Cela faisait plusieurs jours que Bruno Retailleau et son homologue marocain de l’intérieur Abdelouafi Laftit étaient en contact étroit pour organiser l’arrestation du commanditaire présumé de plusieurs enlèvements d’entrepreneurs dans le secteur des cryptomonnaies lorsque l’interpellation de Badiss Mohamed Amide B. a eu lieu. C’est finalement un coup de fil du ministre français à M. Laftit, jeudi 29 mai, qui a précipité l’opération qui a permis d’arrêter le jeune homme de 24 ans.
Né au Chesnay, dans les Yvelines, le Franco-Marocain est notamment soupçonné d’avoir orchestré le kidnapping, en janvier 2025, de David Balland, le cofondateur de l’entreprise française Ledger, finalement retrouvé et libéré par le GIGN. Il est également recherché en vertu de deux mandats d’arrêt internationaux émis par deux magistrats, à Versailles et au Mans, pour une séquestration et une tentative d’homicide commises à l’été 2023.
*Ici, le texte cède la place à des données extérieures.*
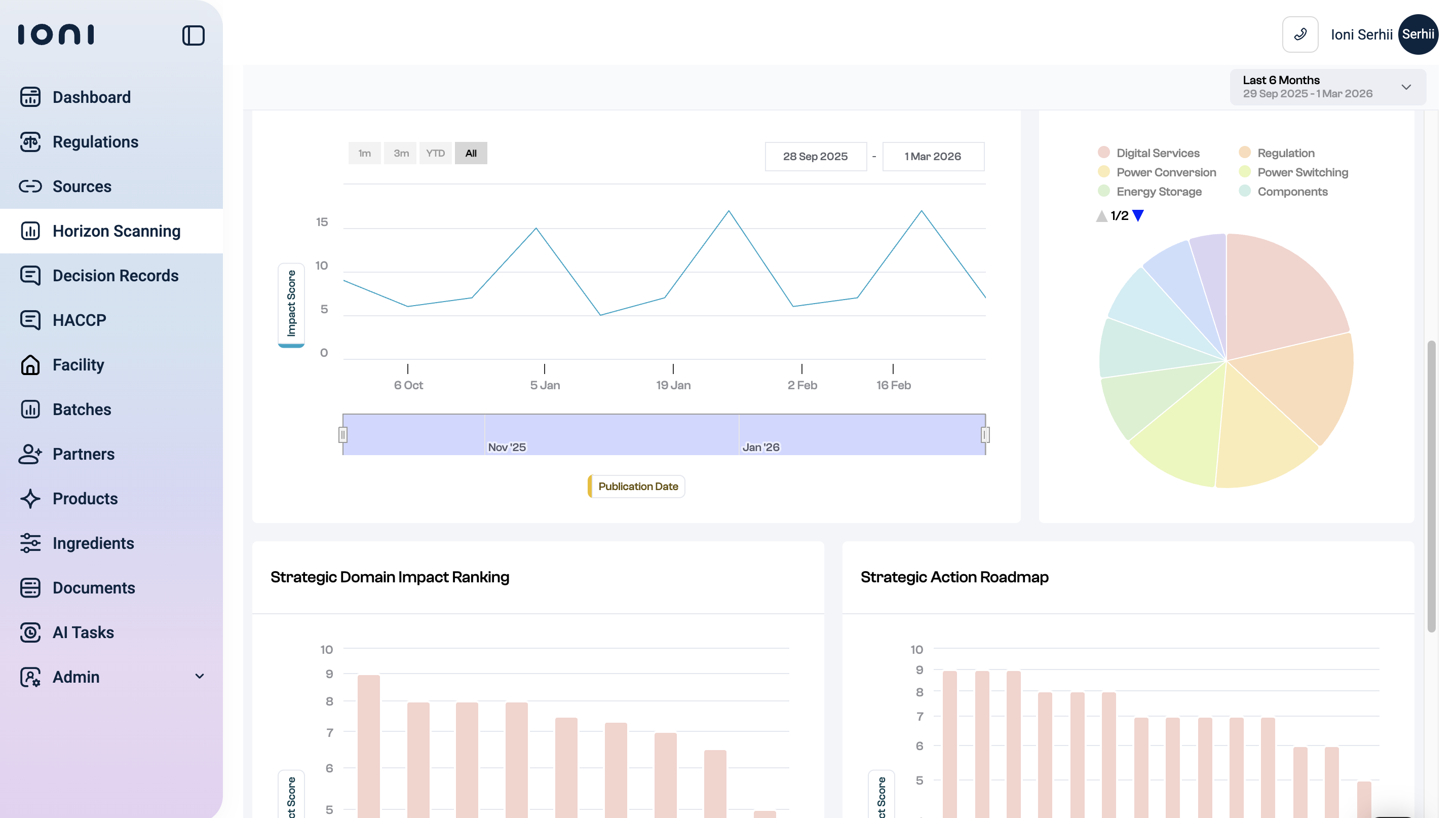
Task: Open Facility via the house icon
Action: pos(30,364)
Depuis plusieurs semaines, Bruno Retailleau s’était dit convaincu de l’urgence de la situation. Au cours d’une réunion avec des acteurs de la cryptomonnaie, le 16 mai, à laquelle participaient le préfet de police de Paris et des directeurs généraux de la police et de la gendarmerie nationales, le ministre avait fait part de sa « détermination à mettre fin à ces attaques insupportables qui ciblent les professionnels des cryptoactifs », ajoutant que « l’appareil d’Etat est pleinement mobilisé pour retrouver les auteurs et commanditaires de ces violences et les mettre hors d’état de nuire ».